As Congress holds a slew of hearings on the budget during this month and next, it’s crucial to challenge both Biden’s violence-heavy budget and the Republicans’ even-worse proposals — and to demand an entirely different path.
By nearly any measure, Biden’s $886 billion military budget request for fiscal year 2024 is sky-high. “We are talking about a historically massive sum of money,” Stephen Miles, president of Win Without War, told me. “The only time that we’ve given the Pentagon more money than is currently proposed, in our entire history since World War II, is the absolute peak of the Iraq and Afghanistan wars.” That’s based on numbers adjusted for inflation.

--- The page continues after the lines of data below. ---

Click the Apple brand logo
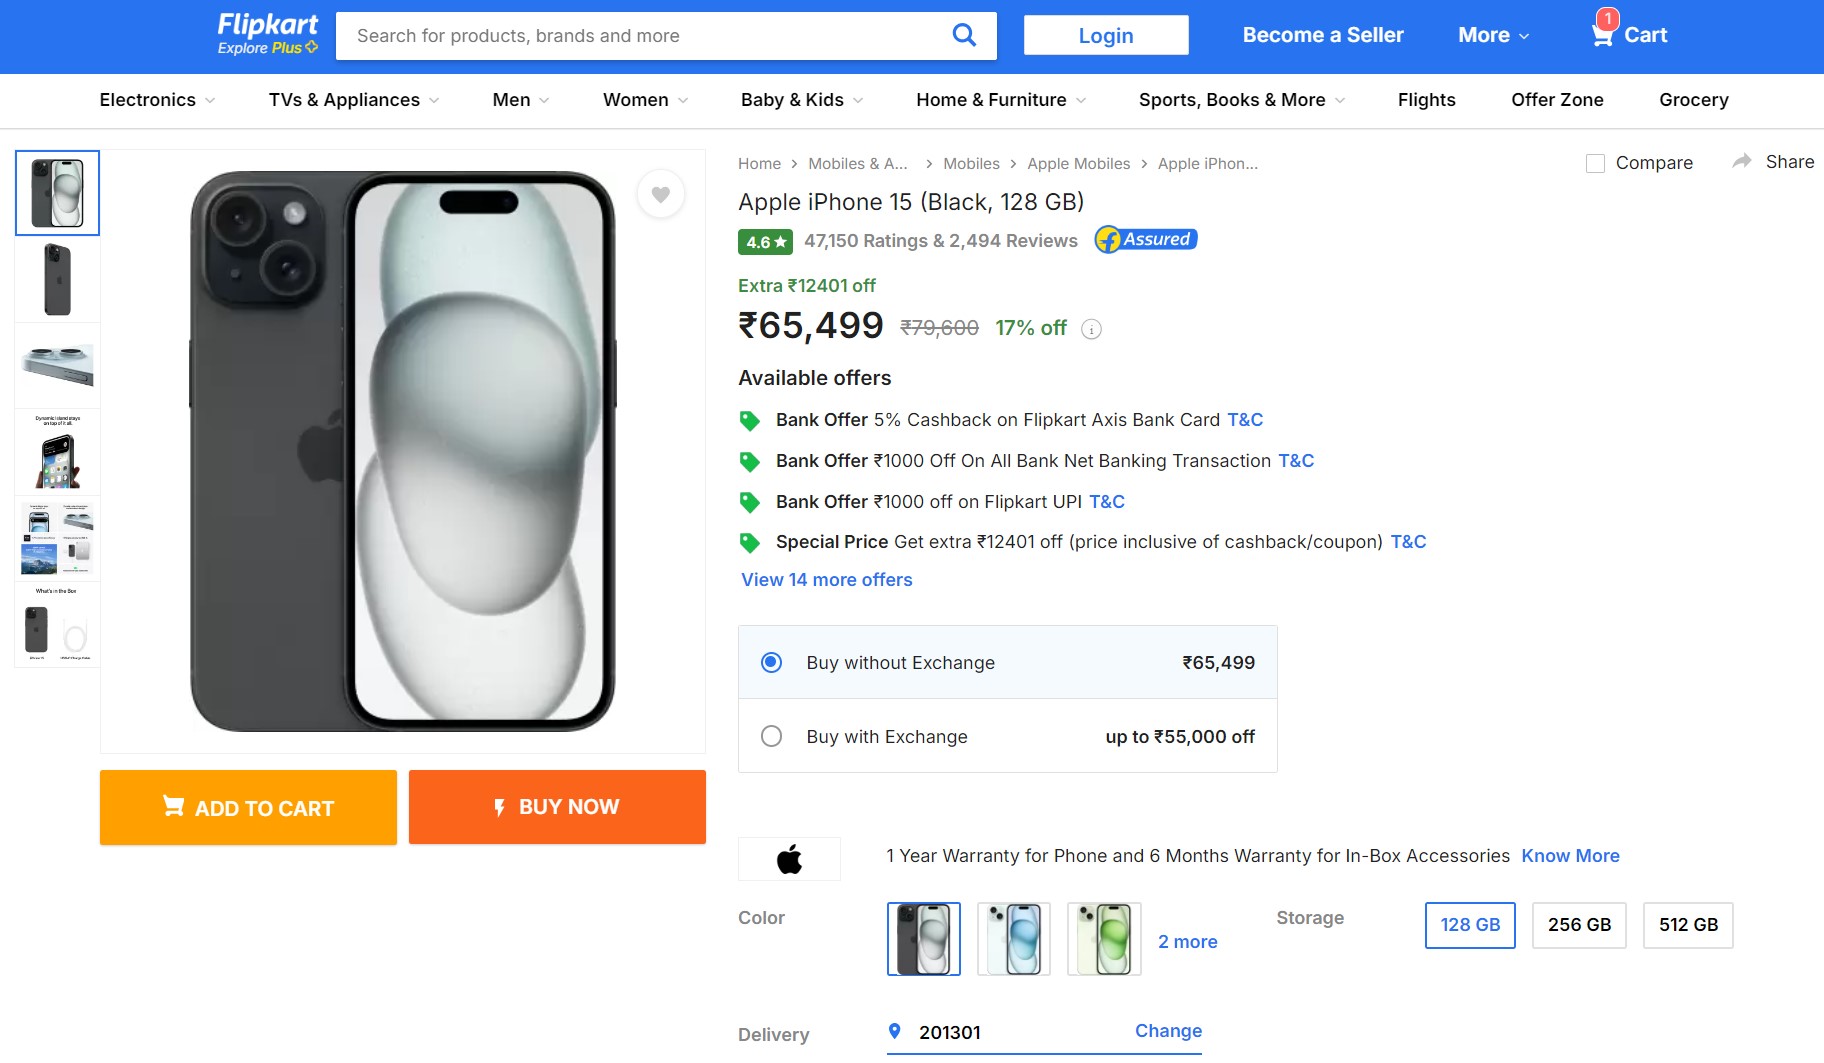 789,859
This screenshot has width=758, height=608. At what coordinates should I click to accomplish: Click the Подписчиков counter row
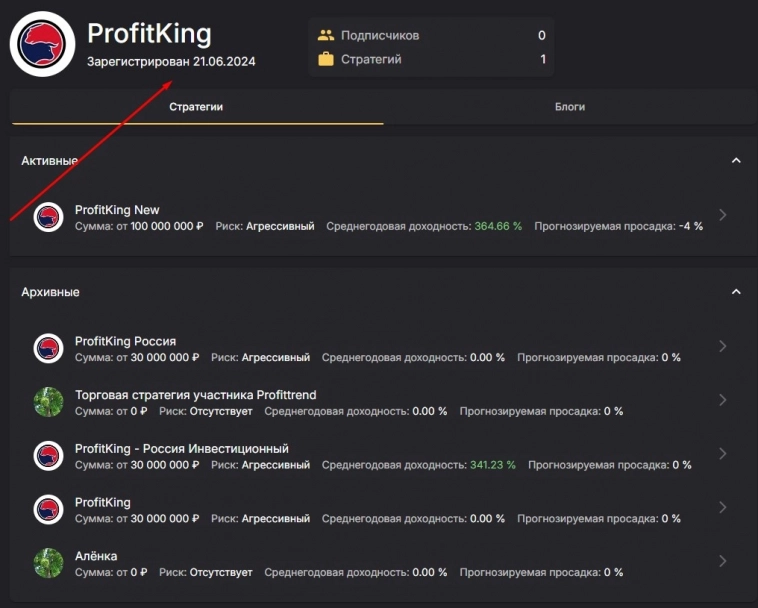431,35
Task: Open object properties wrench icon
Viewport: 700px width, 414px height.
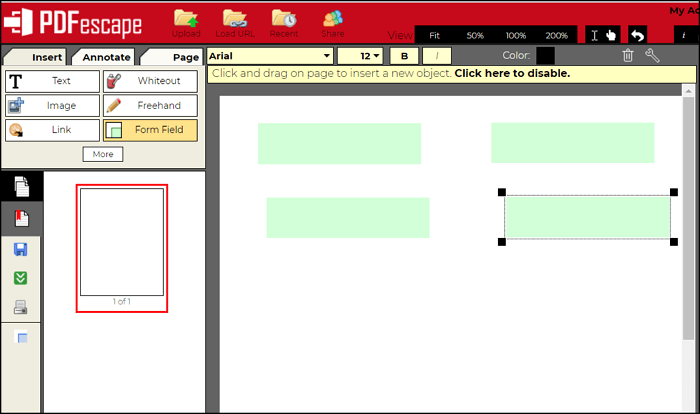Action: (652, 56)
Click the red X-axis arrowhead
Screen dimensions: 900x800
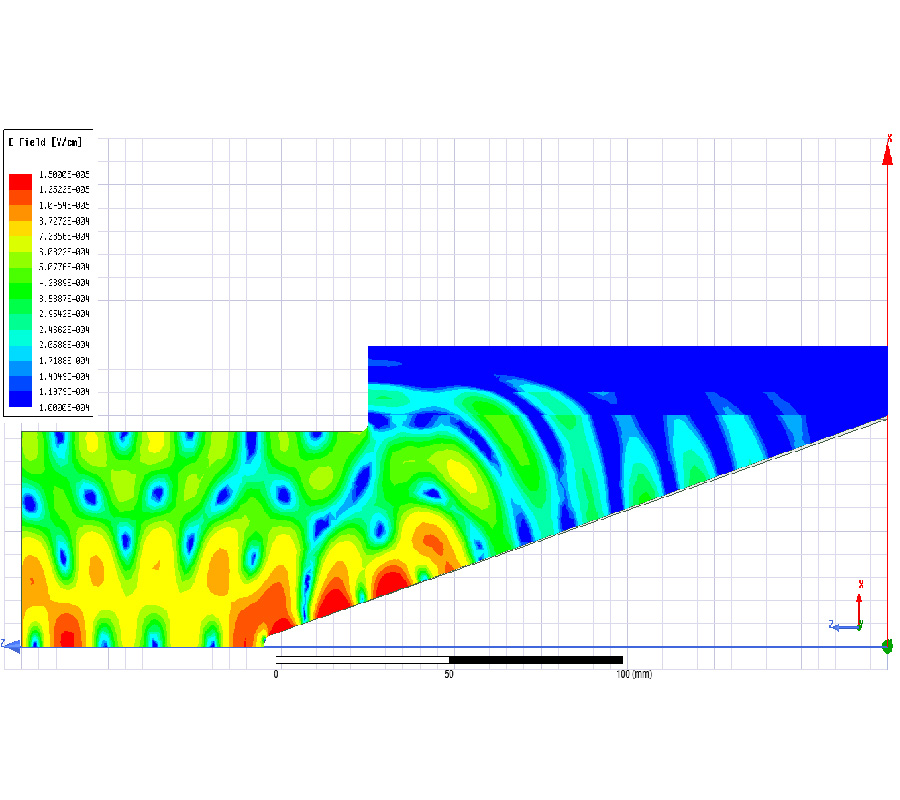click(887, 154)
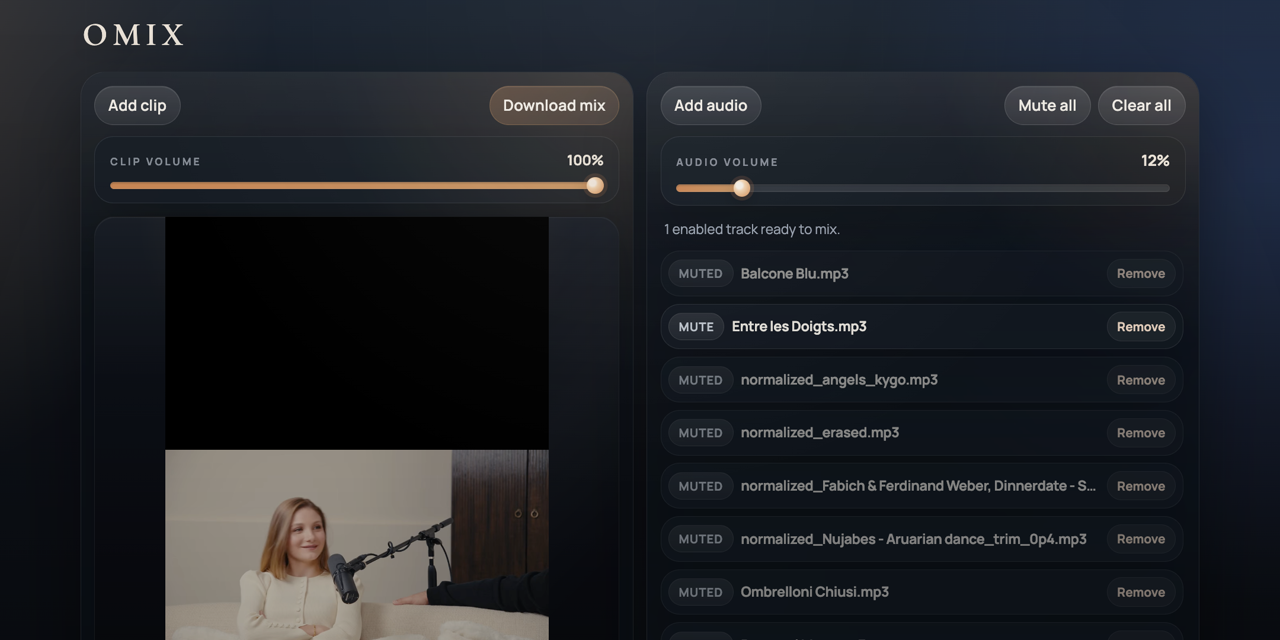Click the video clip preview
This screenshot has height=640, width=1280.
pos(357,428)
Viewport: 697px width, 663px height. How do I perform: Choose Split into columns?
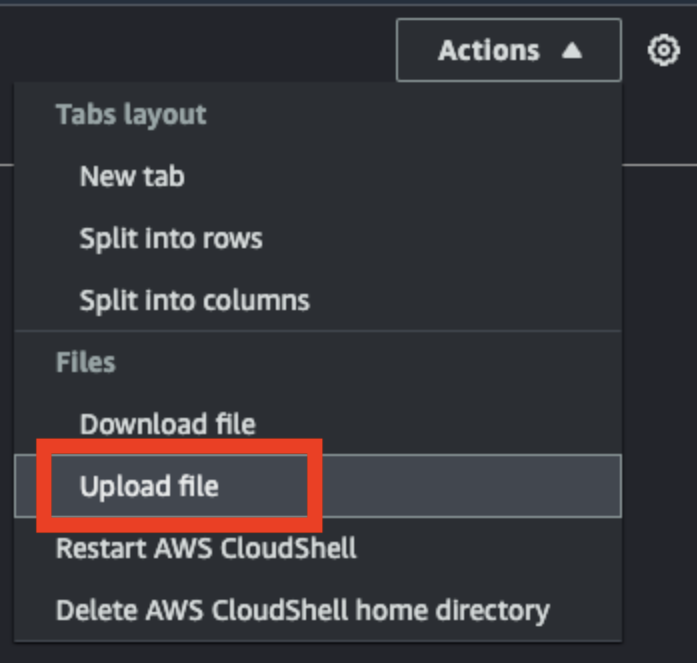tap(194, 300)
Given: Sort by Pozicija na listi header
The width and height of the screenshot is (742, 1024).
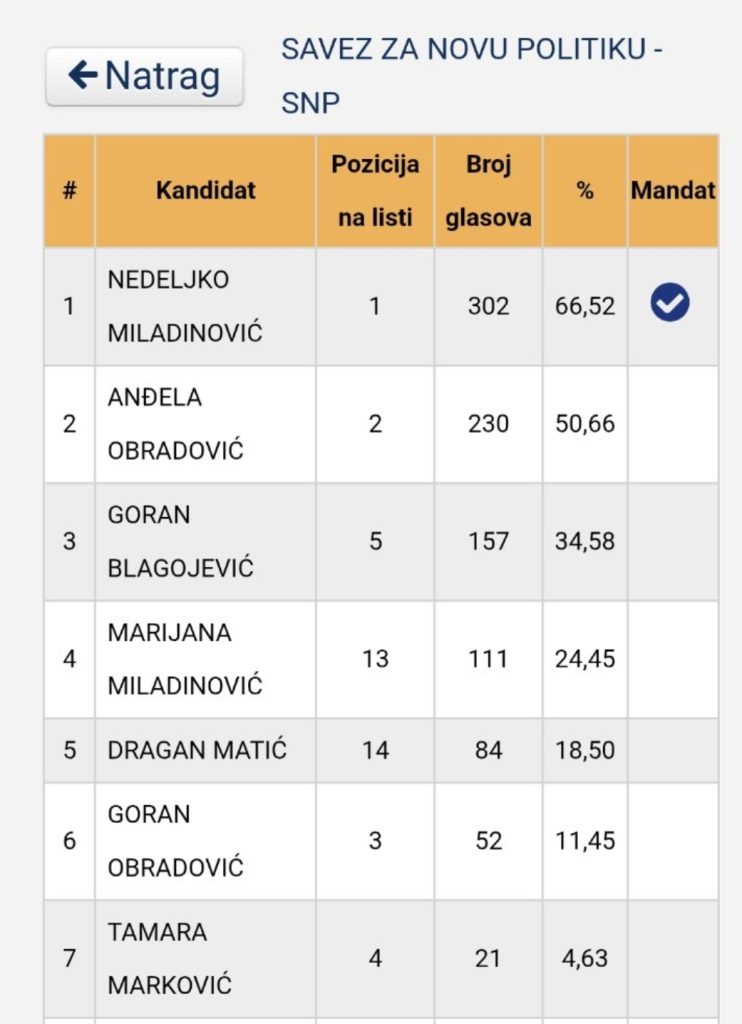Looking at the screenshot, I should 375,190.
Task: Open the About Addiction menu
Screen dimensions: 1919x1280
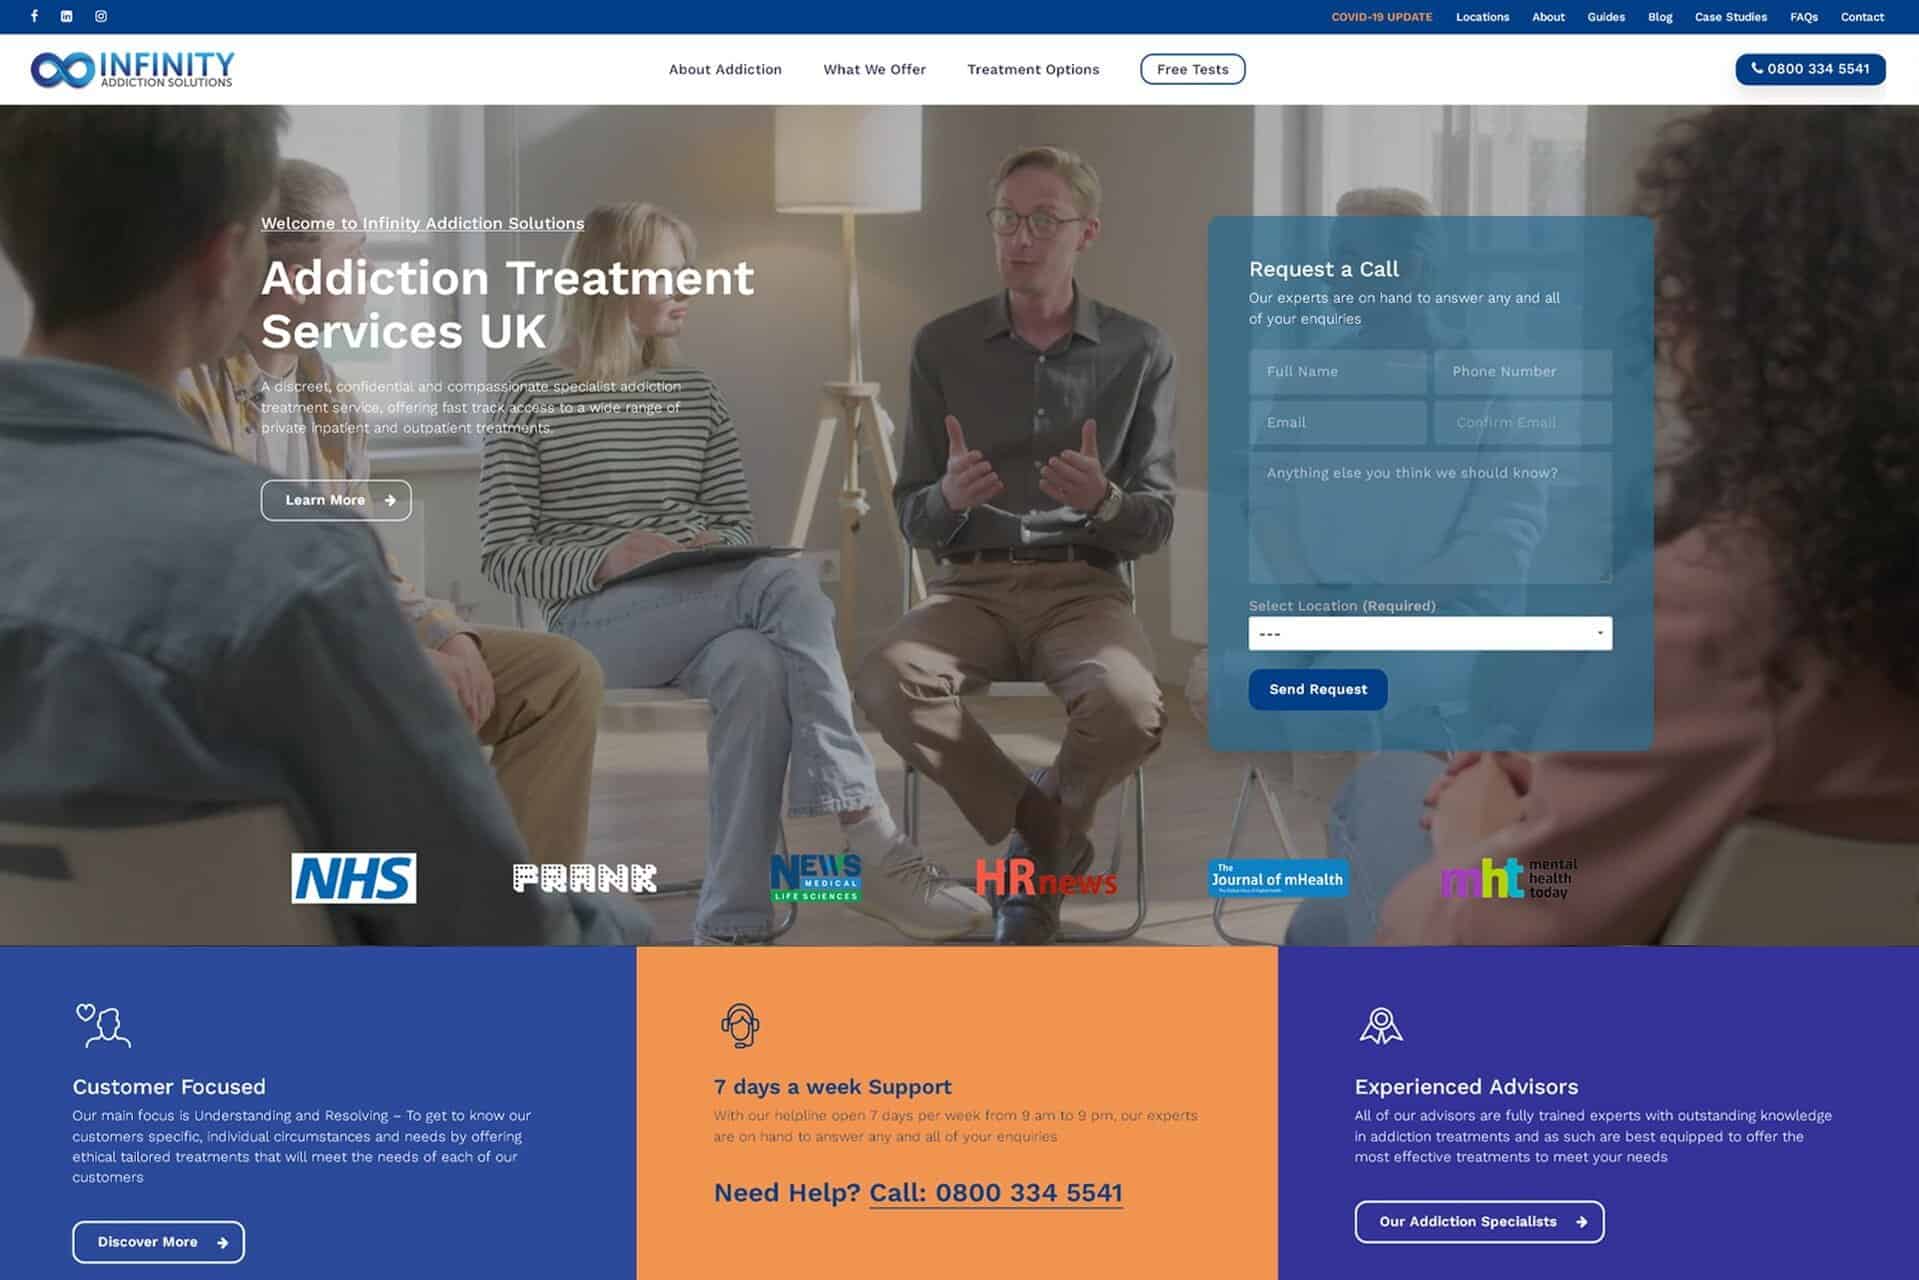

Biden’s proposed military budget, which accounts for the majority of the federal discretionary budget, amounts to $69 billion more than last year’s request. And as National Priorities Project Program Director Lindsay Koshgarian points out, “Congress will in all likelihood raise Pentagon and war spending for next year higher than the Biden request.” Indeed, Khury Petersen-Smith describes a recent pattern in which Congress consistently demands even more for the military than the military itself is asking for. The president’s yearly request is based on a sprawling wish list from the Pentagon — but Congress regularly deems the Pentagon’s astronomical requests to be insufficient and adds even more items to that list. “To be clear about the kind of commitment to U.S militarism that exists in Washington: Congress is outdoing the Department of Defense,” Peterson-Smith said recently on the Transnational Times podcast.
This year, the “national defense” budget could end up totaling up to $950 billion after congressional add-ons. Clearly — and terrifyingly — we are not that far from the day when the U.S. will see a $1 trillion military budget.